とはいえ、内面や外面ではいくらか変化もあったことと思う。すくなくとも二十歳のとき自分は就職していなかったし、今より劇的に悲観主義者だったし、荒削りで、燃えるナイフのようであった。今はというと、当時は全く予想だにしていなかったが、プログラミングで生計を立てていられる程度には収入を得ているし、結構楽天家になったし、チャレンジできるようになってきた。心はいい感じに角が取れる兆候があり、ついでに腹も丸くなってきている。
かねてより内向的で積極的に人生に繰り出すタイプではなかったので、この十年の流れの中に燦然と輝く金字塔、というわけではなく、華麗なる経歴があるわけでもないのだが、ガタガタ揺れながらもなんとか走ってきたし、それなりに自分の人生には満足感がある。そういう見出し方を見出したことが十年間における奇貨だと言えるかもしれない。特段の専門教育を受けていない状態で野良犬的にプログラミングをやっていたところをサマーインターンに参加でき、CSってなんだよ!という状態ではてなに闖入したことは間違いなく僥倖である。そういえばそのきっかけもAkkaであったように思う。Scala書いてるの、といったことを社員の誰かに訊かれたような記憶がある。奇貨居くべしとはこういうことで、とりあえずチャレンジしておくと後からなんか良いことがあったりする、というのが一つの教訓である。
繰り返しになるが、おおむねボンヤリ生きてきたのでこれだというものが特にない感じで、ここ十年を振り返ってどうです?と自分に問い掛けても、なんかあまり思い出せない。本当にボンヤリ生きているのだな、とそこだけはハッキリしている。まあそういうとらえどころの無い人生も、多様性の一つと言えるかもしれません。でもボンヤリ生きているということは達成感もないので、それは精神衛生上良くないかもしれない。

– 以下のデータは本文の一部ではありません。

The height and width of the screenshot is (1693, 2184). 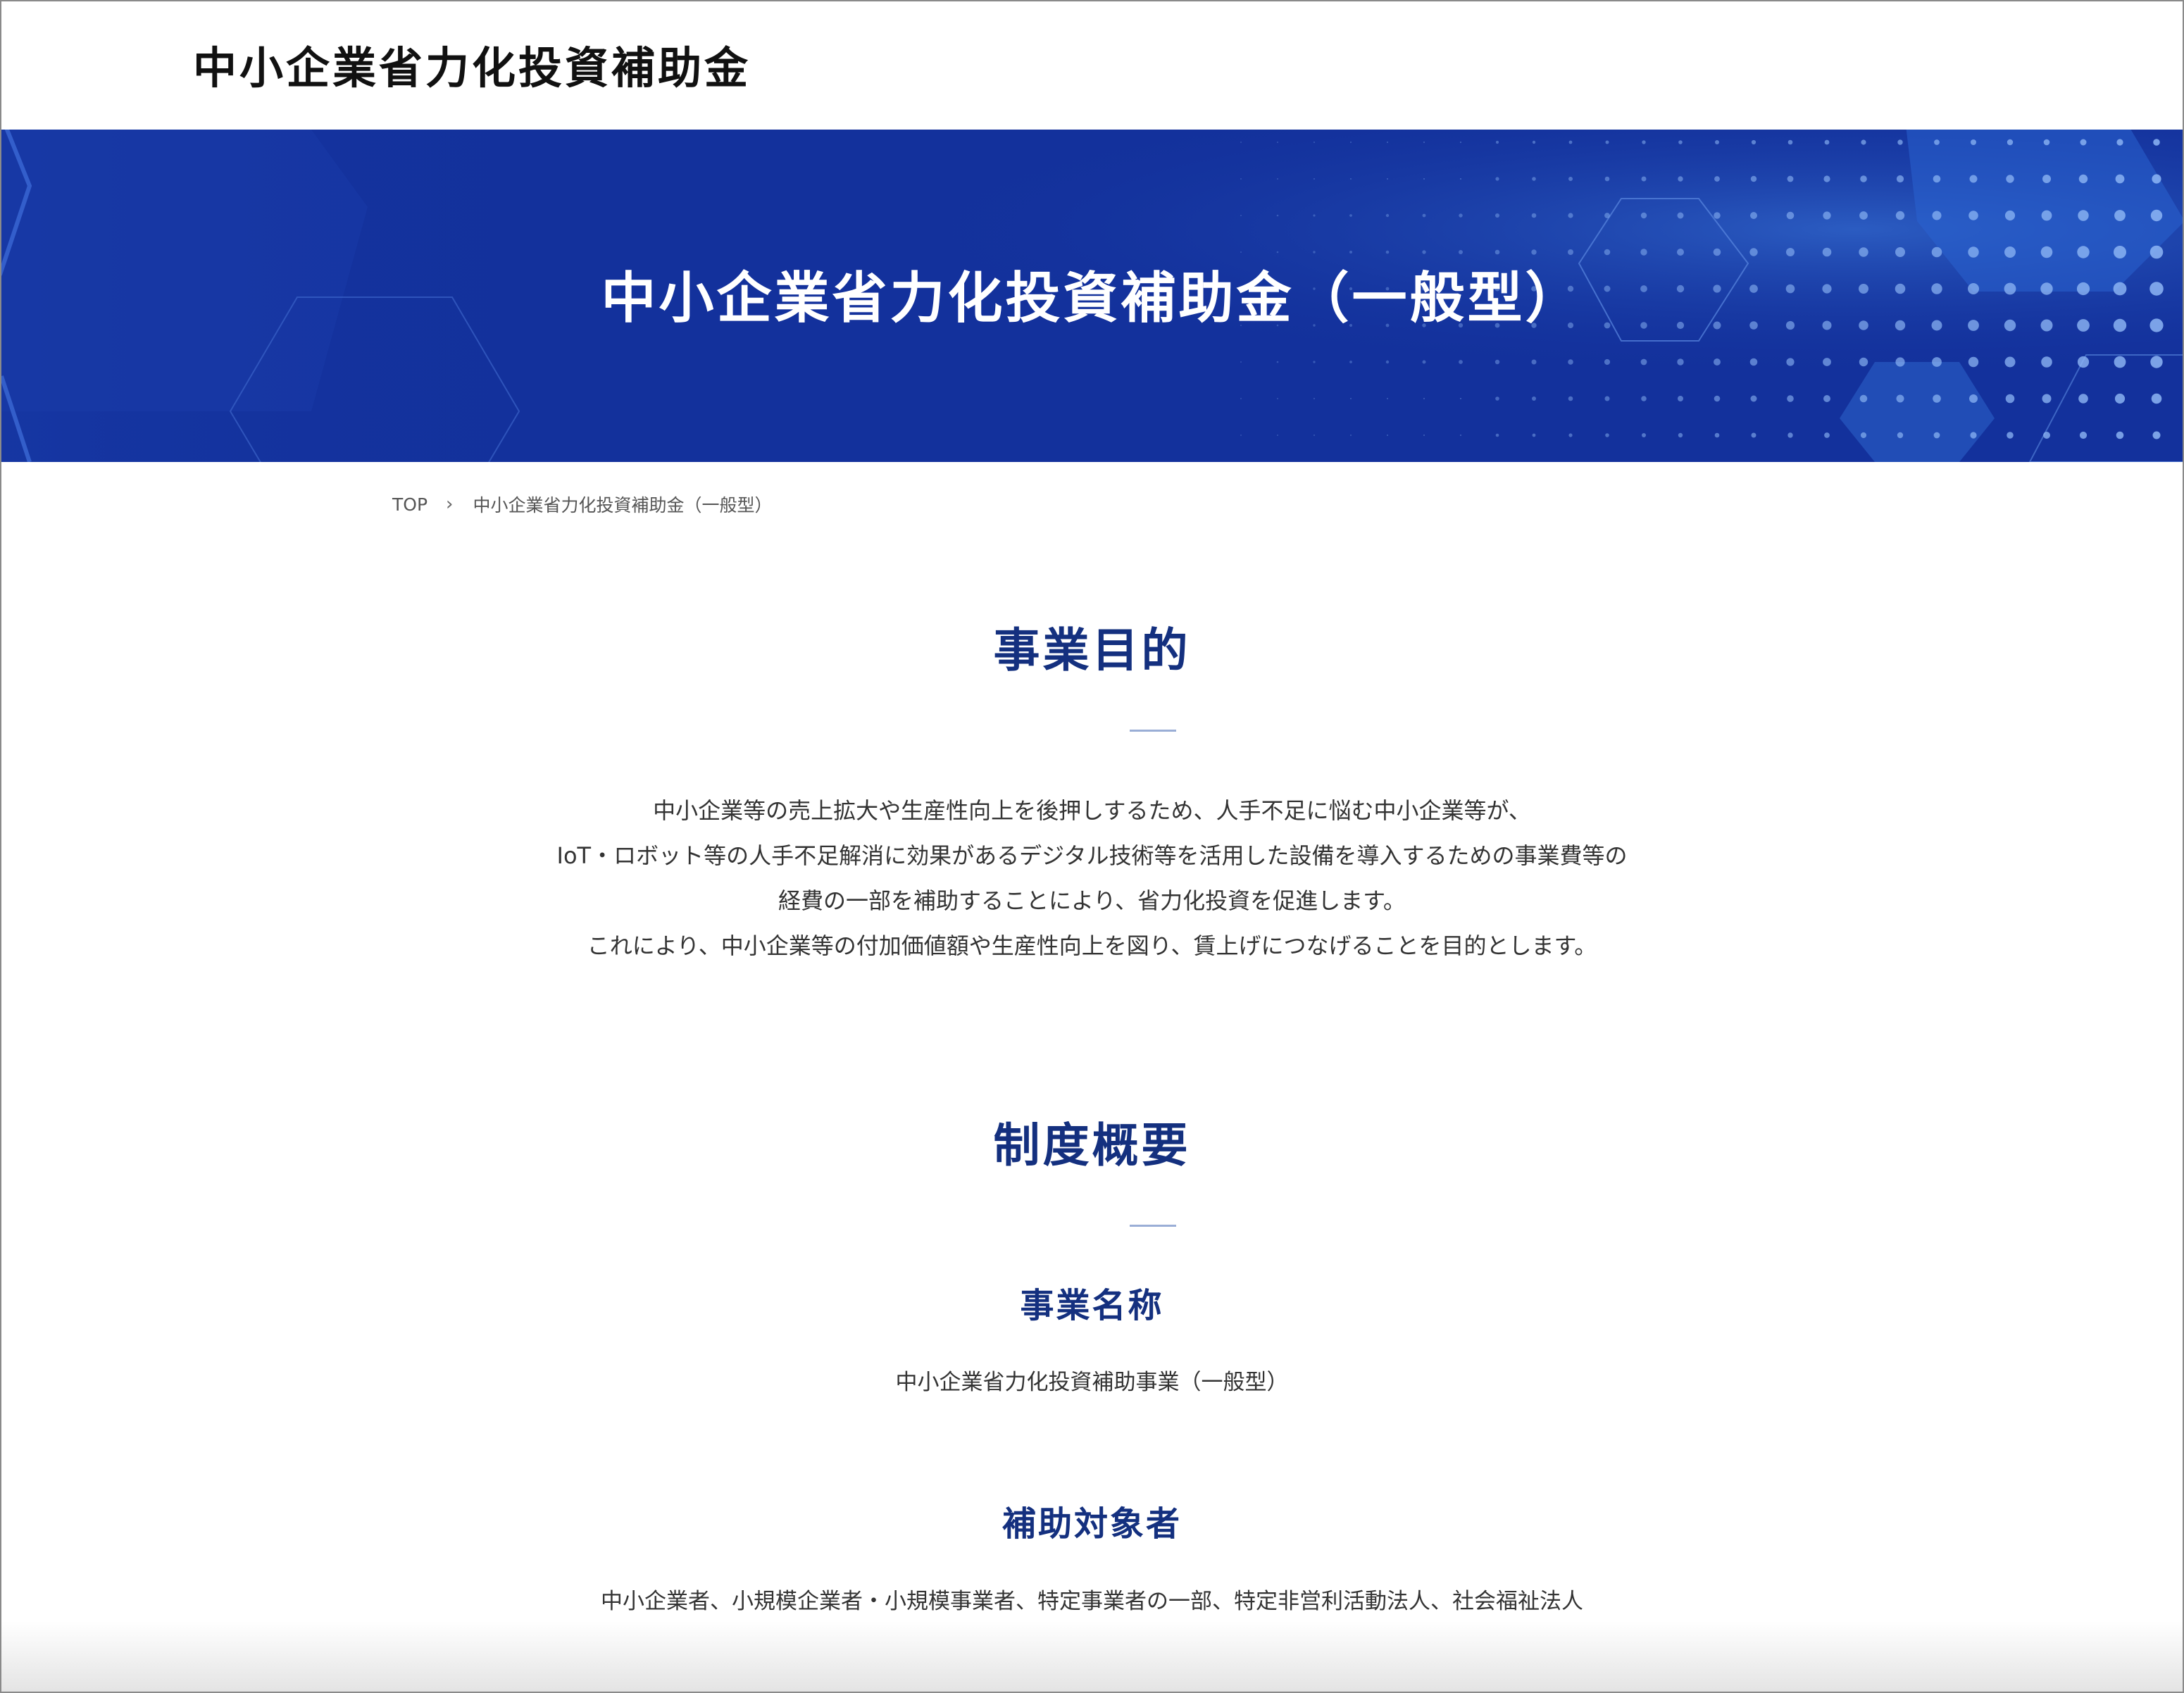 What do you see at coordinates (1092, 900) in the screenshot?
I see `purpose-line-3: 経費の一部を補助することにより、省力化投資を促進します。` at bounding box center [1092, 900].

面白いことやるぞ!!!という意欲だとか、自分の人生を自分で演出する用意周到さだとか、頭の柔軟性を大事にするといったことがあると良いけれど、とっくに地図は埋まりきっていて、面白そうなことはもう誰かがやっていることを知ってしまっているがために、常に二番煎じの人生を歩まなければならない辛さというのは、確実に十年前よりあるな、と思っている。人間の同一性が破壊されていて、だったらみんなと同一になればいいじゃん、という感じの世相はあるかもしれない。
特筆性のあまりない誕生日エントリになっちゃった。やっぱりボンヤリしているのがいけないのかな。これからもヨロシク!